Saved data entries
====

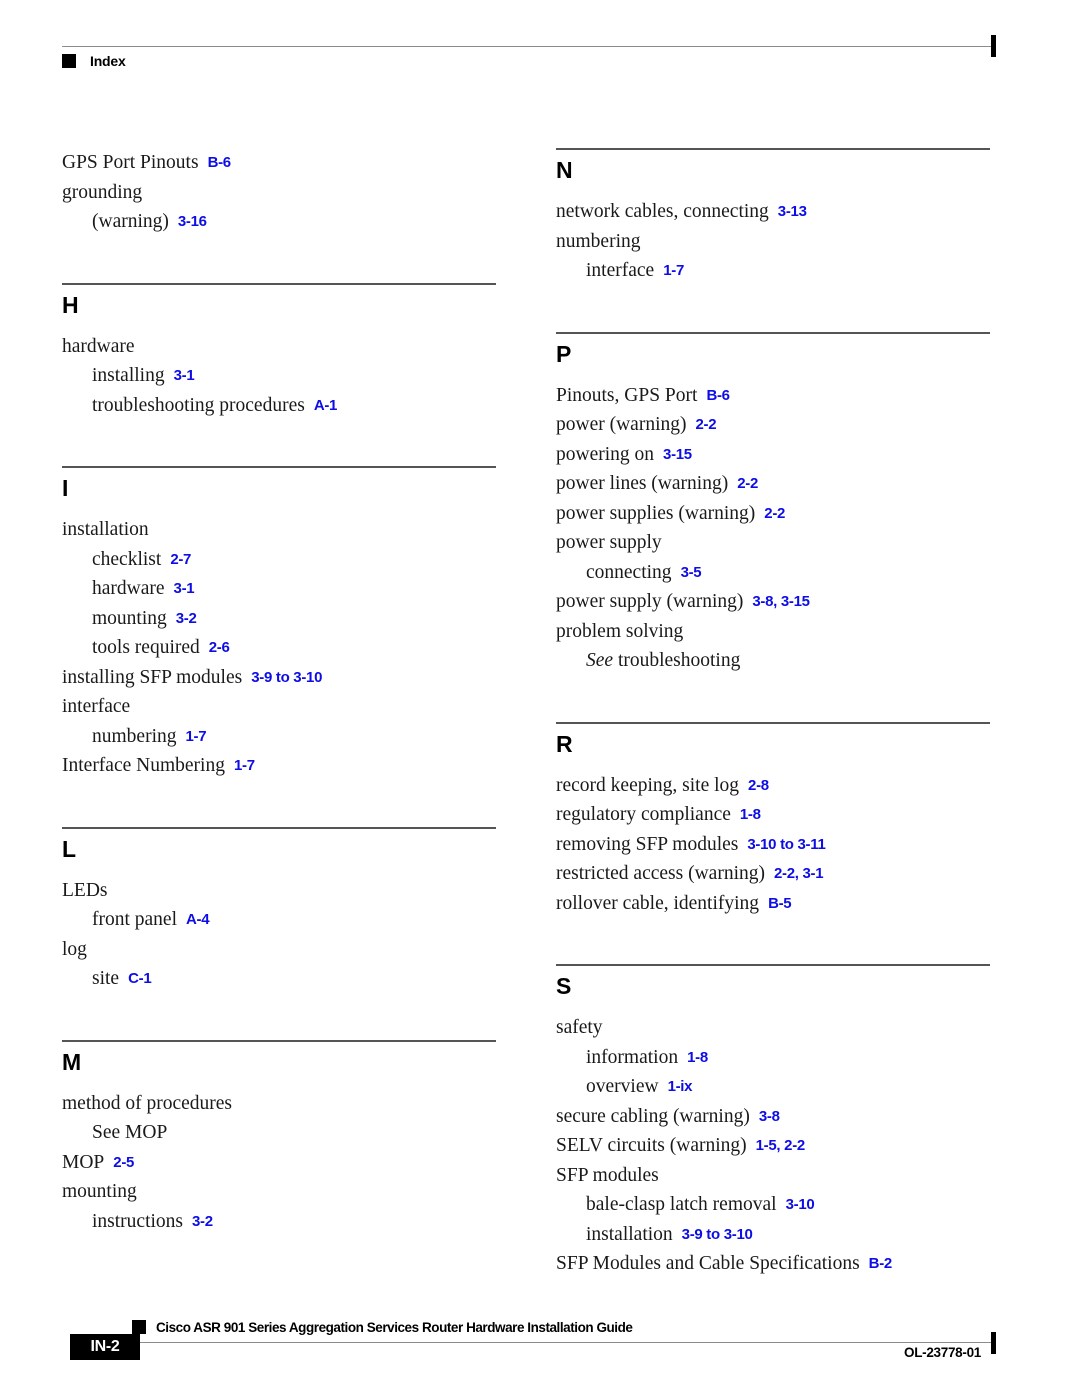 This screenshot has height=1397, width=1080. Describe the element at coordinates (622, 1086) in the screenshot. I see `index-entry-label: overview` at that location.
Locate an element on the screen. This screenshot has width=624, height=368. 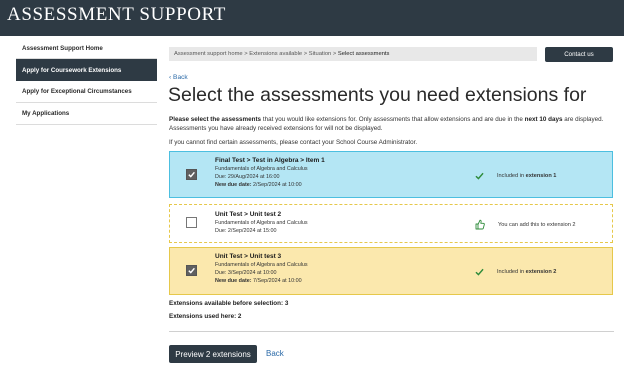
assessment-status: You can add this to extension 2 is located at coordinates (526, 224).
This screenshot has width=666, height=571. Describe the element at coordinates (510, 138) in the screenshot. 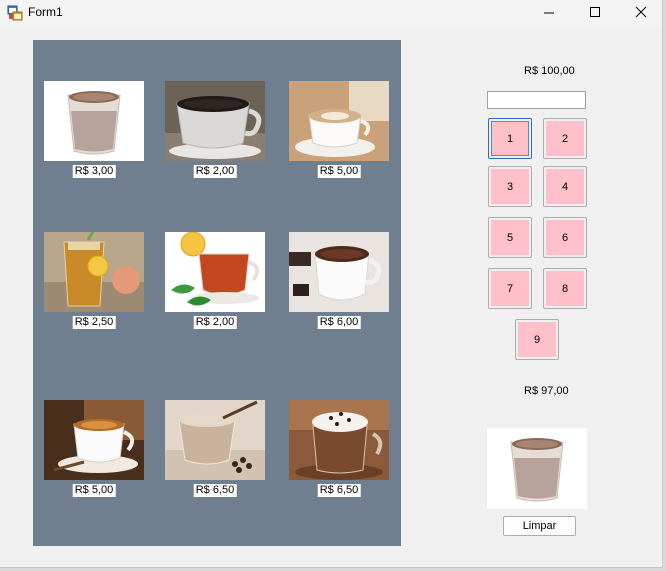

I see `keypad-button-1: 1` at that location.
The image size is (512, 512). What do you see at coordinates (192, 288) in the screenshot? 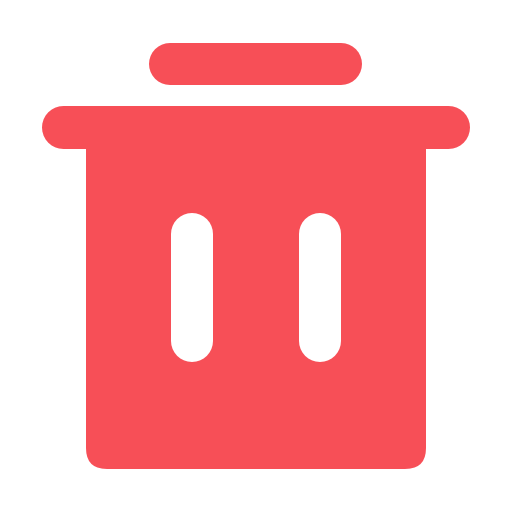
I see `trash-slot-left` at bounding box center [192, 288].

====

PROBLEM REQUIREMENTS: Print these items again word for word, omitting the pictures.

ANSWER FOR THIS EXERCISE:
 This screenshot has height=1397, width=1080. Describe the element at coordinates (622, 1086) in the screenshot. I see `index-entry-label: overview` at that location.
Locate an element on the screen. This screenshot has width=624, height=368. 
assessment-status: You can add this to extension 2 is located at coordinates (526, 224).
This screenshot has width=666, height=571. Describe the element at coordinates (510, 138) in the screenshot. 

I see `keypad-button-1: 1` at that location.
The image size is (512, 512). What do you see at coordinates (192, 288) in the screenshot? 
I see `trash-slot-left` at bounding box center [192, 288].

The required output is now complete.